What the exercise asks:
All lines from the top of the records below through the line holding "Click the bolded I.001.B label text", and only those, should be printed exactly, minus the pictures.

Collected data entries:
══════════

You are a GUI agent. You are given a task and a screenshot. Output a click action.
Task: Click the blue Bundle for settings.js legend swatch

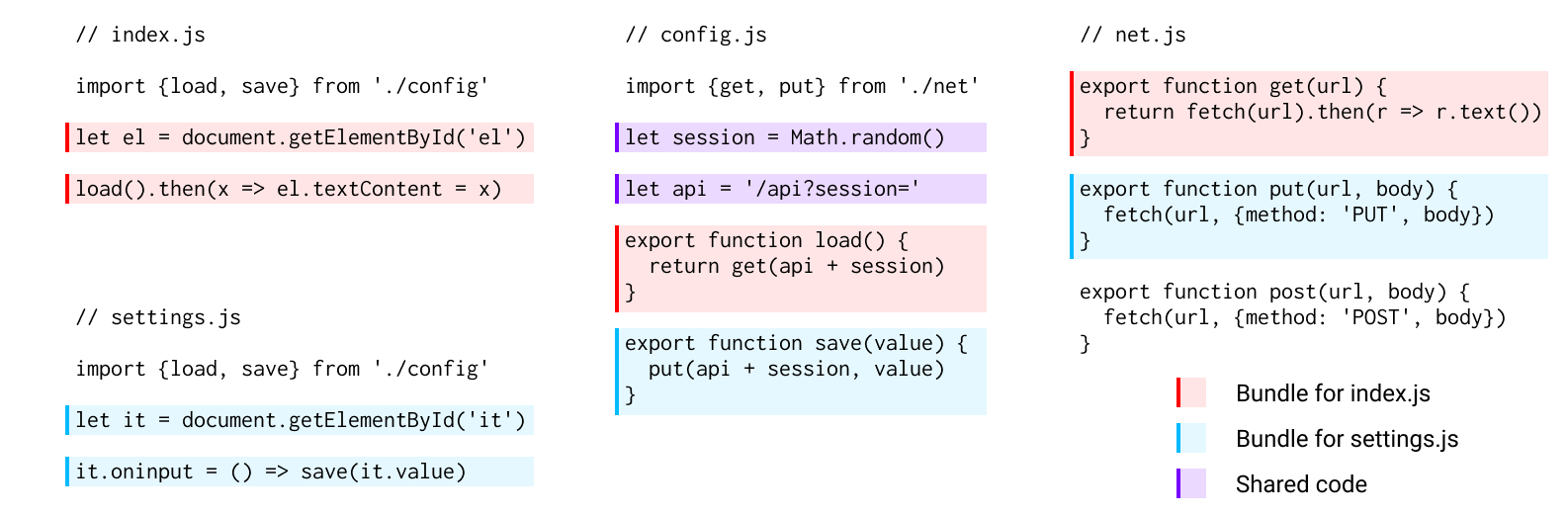coord(1191,438)
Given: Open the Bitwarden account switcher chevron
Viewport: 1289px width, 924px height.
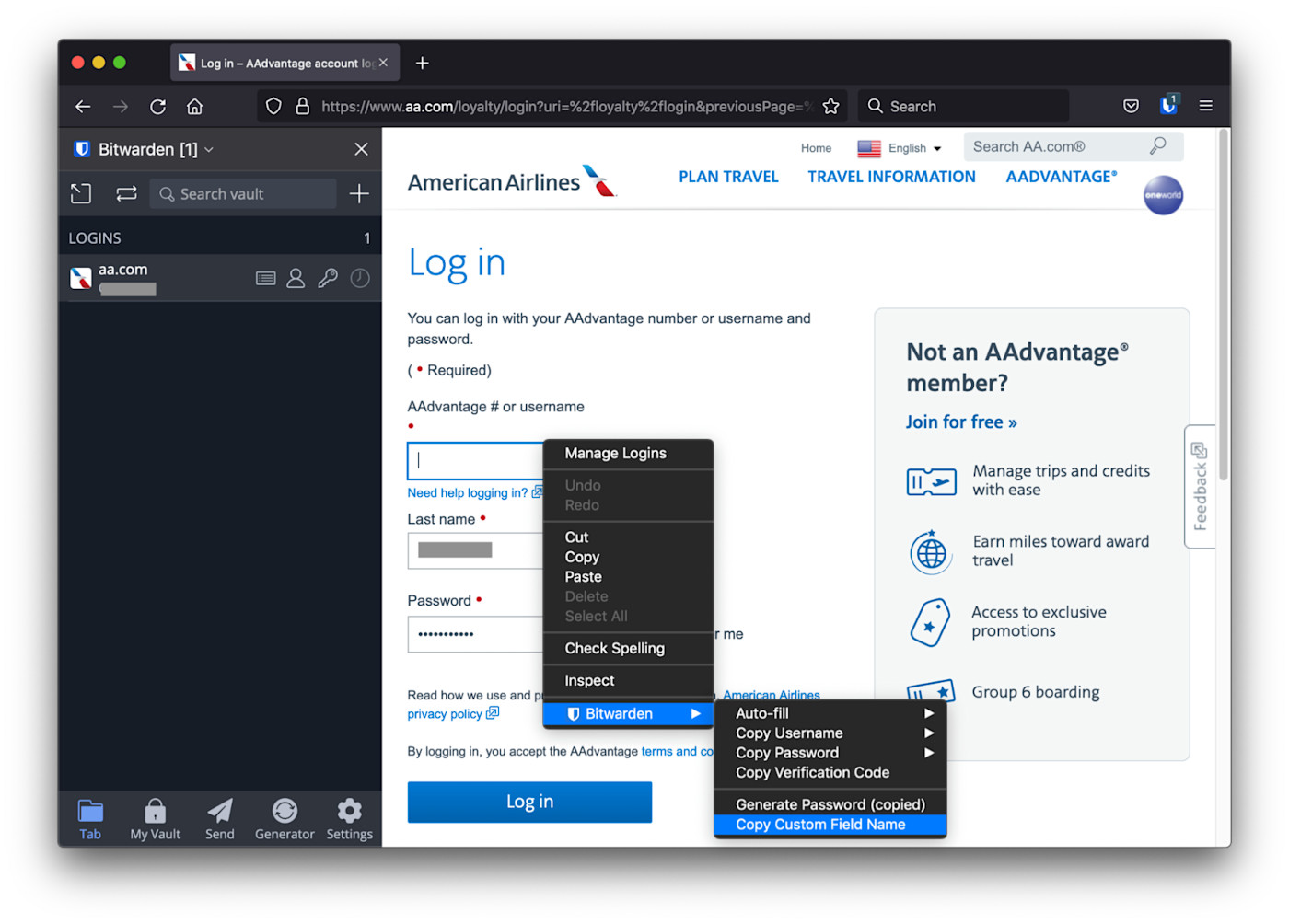Looking at the screenshot, I should tap(209, 148).
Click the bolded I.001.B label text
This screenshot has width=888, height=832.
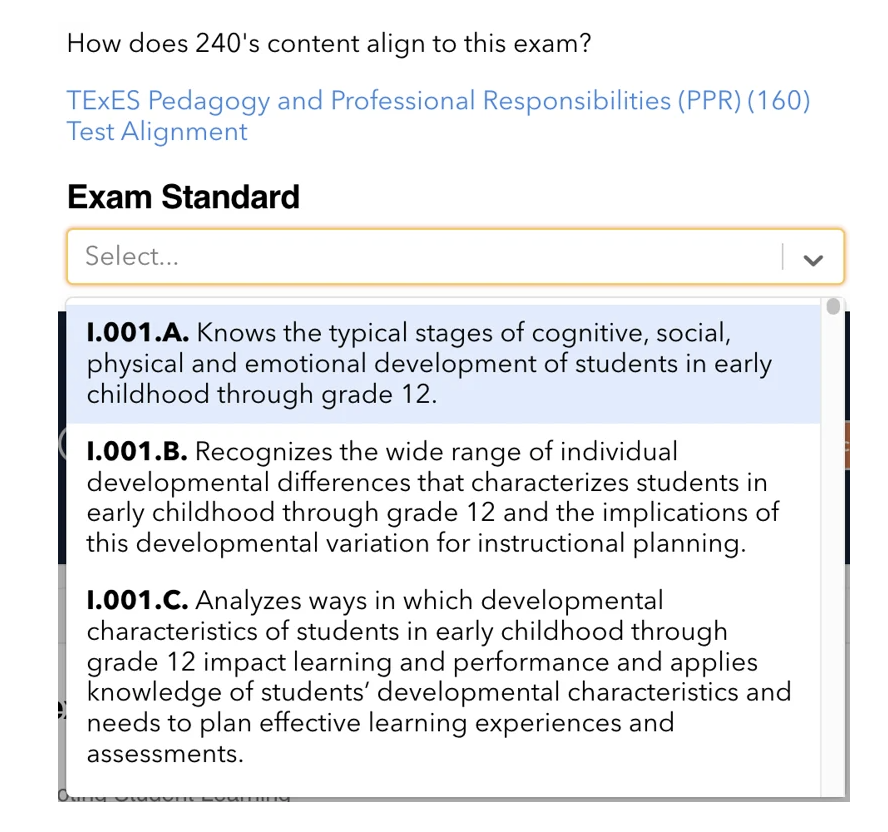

══════════

Written response:
You are a GUI agent. You are given a task and a screenshot. Output a click action.
Task: Click the blue Bundle for settings.js legend swatch

coord(1191,438)
Given: Open the Bitwarden account switcher chevron
Viewport: 1289px width, 924px height.
Looking at the screenshot, I should tap(209, 148).
Click the bolded I.001.B label text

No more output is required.